Data extracted from a collection:

________

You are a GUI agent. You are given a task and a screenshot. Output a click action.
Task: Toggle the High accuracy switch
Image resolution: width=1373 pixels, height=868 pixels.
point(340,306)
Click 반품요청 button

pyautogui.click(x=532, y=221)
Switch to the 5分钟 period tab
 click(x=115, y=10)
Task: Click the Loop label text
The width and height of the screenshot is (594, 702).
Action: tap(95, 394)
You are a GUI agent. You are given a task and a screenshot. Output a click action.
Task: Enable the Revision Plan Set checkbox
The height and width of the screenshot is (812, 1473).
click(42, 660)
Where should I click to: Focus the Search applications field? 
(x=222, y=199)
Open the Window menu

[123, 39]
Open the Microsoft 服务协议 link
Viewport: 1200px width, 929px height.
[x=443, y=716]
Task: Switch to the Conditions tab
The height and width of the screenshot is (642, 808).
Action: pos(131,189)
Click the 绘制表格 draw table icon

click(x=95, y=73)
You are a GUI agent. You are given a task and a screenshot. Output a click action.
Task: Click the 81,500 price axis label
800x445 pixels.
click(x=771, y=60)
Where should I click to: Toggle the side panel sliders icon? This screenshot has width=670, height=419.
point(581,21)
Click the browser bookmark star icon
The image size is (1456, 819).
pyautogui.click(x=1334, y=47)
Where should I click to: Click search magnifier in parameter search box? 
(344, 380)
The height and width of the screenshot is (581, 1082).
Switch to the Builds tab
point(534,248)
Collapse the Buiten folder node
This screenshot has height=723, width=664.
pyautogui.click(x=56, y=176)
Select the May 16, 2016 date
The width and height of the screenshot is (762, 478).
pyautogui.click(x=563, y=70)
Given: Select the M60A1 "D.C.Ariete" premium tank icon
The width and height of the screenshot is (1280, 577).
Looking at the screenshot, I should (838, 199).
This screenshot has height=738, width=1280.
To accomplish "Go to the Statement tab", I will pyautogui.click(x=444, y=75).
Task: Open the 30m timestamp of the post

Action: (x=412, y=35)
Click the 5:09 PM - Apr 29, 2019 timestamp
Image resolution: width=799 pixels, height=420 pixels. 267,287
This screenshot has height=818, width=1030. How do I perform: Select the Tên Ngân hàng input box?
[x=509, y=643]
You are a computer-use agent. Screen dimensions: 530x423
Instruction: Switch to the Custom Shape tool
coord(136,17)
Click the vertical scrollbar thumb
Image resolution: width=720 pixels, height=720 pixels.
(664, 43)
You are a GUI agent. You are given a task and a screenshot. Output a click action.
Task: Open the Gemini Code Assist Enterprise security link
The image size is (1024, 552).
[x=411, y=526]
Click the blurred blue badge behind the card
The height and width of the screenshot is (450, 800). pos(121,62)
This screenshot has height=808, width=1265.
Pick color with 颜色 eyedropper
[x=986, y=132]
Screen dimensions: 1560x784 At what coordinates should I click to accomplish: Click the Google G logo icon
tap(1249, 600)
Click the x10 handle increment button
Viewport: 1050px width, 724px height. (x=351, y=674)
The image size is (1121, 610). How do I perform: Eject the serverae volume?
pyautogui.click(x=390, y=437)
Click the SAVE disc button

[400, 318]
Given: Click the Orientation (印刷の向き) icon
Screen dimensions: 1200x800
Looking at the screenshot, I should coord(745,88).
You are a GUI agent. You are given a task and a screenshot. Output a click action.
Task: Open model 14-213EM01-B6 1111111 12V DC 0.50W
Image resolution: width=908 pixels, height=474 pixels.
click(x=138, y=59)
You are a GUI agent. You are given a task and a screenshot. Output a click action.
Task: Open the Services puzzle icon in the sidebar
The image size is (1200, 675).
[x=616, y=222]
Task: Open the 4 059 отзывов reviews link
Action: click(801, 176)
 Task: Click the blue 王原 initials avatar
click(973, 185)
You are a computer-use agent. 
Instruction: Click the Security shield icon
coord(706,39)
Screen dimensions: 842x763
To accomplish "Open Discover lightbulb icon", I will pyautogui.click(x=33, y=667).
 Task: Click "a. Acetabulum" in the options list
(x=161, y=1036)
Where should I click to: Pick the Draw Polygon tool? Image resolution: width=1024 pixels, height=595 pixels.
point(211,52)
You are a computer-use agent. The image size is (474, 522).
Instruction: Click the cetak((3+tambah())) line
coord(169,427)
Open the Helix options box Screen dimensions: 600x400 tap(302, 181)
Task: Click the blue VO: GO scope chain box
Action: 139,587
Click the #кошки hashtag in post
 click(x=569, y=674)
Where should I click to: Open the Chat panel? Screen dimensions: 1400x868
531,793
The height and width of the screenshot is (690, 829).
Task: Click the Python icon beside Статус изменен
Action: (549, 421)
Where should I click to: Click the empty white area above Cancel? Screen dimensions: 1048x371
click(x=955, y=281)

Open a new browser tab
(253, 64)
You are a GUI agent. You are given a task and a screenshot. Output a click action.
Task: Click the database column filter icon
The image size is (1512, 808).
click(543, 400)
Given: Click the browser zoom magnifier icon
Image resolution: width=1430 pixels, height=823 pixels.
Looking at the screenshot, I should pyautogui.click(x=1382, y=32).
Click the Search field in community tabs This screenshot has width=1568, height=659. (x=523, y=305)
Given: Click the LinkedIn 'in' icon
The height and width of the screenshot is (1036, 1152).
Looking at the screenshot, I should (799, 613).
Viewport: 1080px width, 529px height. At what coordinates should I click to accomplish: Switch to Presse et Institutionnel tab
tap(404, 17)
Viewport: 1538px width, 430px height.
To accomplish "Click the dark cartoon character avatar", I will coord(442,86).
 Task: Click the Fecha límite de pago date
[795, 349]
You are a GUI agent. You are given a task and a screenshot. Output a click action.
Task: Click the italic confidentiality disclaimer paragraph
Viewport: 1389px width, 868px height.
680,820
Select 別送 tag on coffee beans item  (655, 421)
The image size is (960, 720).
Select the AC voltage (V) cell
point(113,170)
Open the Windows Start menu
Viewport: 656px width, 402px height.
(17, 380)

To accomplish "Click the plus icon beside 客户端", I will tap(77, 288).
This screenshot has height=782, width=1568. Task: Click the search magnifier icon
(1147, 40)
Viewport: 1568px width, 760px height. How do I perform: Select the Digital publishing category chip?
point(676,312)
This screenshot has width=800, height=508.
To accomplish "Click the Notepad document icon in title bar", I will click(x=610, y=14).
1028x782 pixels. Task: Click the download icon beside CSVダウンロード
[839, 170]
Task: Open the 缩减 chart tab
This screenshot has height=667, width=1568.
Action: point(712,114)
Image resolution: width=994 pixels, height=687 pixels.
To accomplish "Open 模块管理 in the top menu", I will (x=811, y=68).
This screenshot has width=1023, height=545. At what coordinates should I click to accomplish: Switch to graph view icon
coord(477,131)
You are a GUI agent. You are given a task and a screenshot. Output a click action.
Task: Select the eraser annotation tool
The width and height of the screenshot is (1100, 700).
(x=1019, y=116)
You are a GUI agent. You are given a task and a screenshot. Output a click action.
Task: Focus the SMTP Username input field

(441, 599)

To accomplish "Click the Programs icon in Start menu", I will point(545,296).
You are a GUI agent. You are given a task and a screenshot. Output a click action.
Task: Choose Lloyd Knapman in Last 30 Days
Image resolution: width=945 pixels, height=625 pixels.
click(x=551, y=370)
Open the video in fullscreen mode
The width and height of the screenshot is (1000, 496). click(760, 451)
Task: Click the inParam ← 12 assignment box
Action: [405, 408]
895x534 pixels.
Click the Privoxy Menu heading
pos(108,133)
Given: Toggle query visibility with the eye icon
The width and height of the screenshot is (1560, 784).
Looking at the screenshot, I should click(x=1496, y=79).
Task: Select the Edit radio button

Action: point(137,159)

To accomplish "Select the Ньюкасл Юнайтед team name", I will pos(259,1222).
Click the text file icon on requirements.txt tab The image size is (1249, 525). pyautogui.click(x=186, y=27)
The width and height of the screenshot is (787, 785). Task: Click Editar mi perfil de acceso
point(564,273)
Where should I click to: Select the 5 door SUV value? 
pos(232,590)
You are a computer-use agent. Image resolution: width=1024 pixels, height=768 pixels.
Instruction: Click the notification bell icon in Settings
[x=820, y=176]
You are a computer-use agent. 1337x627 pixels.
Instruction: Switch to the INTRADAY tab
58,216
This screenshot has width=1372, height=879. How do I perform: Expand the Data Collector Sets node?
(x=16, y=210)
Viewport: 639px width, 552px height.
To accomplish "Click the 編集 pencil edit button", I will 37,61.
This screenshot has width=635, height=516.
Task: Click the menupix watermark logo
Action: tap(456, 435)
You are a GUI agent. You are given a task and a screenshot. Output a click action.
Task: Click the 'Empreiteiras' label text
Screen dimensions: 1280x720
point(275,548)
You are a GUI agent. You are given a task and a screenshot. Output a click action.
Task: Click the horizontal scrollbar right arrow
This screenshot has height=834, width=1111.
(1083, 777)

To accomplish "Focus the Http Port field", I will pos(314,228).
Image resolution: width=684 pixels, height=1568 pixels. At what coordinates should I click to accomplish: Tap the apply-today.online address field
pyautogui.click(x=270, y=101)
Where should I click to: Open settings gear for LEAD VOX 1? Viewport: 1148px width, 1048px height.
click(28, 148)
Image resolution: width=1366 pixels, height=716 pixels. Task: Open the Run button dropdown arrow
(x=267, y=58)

________

## Task to complete
Among the entries, find every line holding "text" and return it.

## Answer to the problem
Task: Click the Loop label text
Click the text file icon on requirements.txt tab The image size is (1249, 525). pyautogui.click(x=186, y=27)
Task: Click the 'Empreiteiras' label text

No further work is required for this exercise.